We’ve been trying to get a sense of how the biggest freemium game developers are grappling with major changes to Apple’s policies this week. Apple started rejecting apps that have offer walls where users can download other developers’ apps in exchange for virtual currency late last week (see right). The company is arguing that they violate the developer agreement by allowing apps to cheat the chart ranking, even though Apple has tolerated such offer walls for at least the last year.

This is a fundamental shift that will change how thousands of apps acquire new users or monetize and it is a setback for the emerging space of free-to-play games. Most of the larger developers we’ve reached out to are being relatively quiet and Apple is not being very forthcoming with third-party developers about exact policy changes are and what is acceptable and what is not. The hope is that the platform will be more talkative now that the quarterly earnings call is over.

But this is what we’re seeing so far:

1) Apple Appears to be Continuously Tinkering, Not Issuing a One-Off Change: As we noted yesterday, the apps that got an unusual boost through the weekend — well-known consumer Internet brands like Facebook and Skype that aren’t games — are falling back down on the charts again. Six of the current top 10 titles are games, while the rest are photography or entertainment. Most of them are brand-new apps, unlike a few days ago when we had older, more classic titles at the top.

According to conversations we’ve had with the bigger pay-per-install networks, it appears that the ranking algorithm is returning to what it was before last week and is again favoring downloads. But it’s very clear that some type of change happened last week that boosted highly-ranked apps in specific categories. Facebook jumped to #1 even though the company hadn’t issued an update; the app hasn’t held that high a ranking since at least July 2009. The app has fallen back to its normal position at #16 today. Google Earth was another beneficiary from the change. It is #1 in the Travel category and had jumped to #46 overall on Sunday from its typical ranking between #80 and 100. It’s also tumbled back down to a normal position at #74.

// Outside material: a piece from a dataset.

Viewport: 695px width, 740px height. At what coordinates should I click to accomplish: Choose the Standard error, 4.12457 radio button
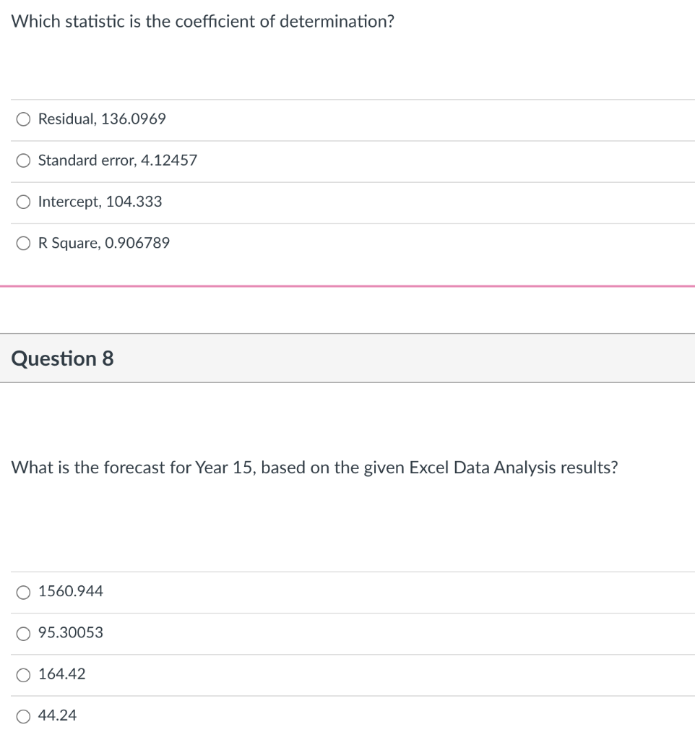23,160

2) Some Developers Are Holding Off on Updates: Some developers are going to postpone updates and see how the market shakes out in the next few weeks. Playforge, which makes the Top 10 grossing app Zombie Farm, had planned to bring an iPad app to the platform sometime this month but told us it will probably delay the release. The company pushed an update to its iPhone app on April 14, before the rejections started happening. So Playforge has some breathing room to wait for information before it issues another iPhone app update.

3) Other Developers Are Removing Offer Walls: Get Set Games, whose popular Mega Jump title was caught in the crossfire and had a bug fix-related update rejected by Apple, told us they’re expecting to be back in the store in a few days. They’ve removed the offer wall.

Several of the TeamLava games also seem to no longer contain offer walls. The company handles all of its content on the server-side so it doesn’t need to go through the app store approval process to release updates. The company likely just took them out. They haven’t replied to requests for comment yet.

4) Other Advertising Networks Are Opportunistically Moving In: Competing ad networks, most notably including Apple’s iAd, are looking to take advantage of game developers scrambling to find alternate means of distribution.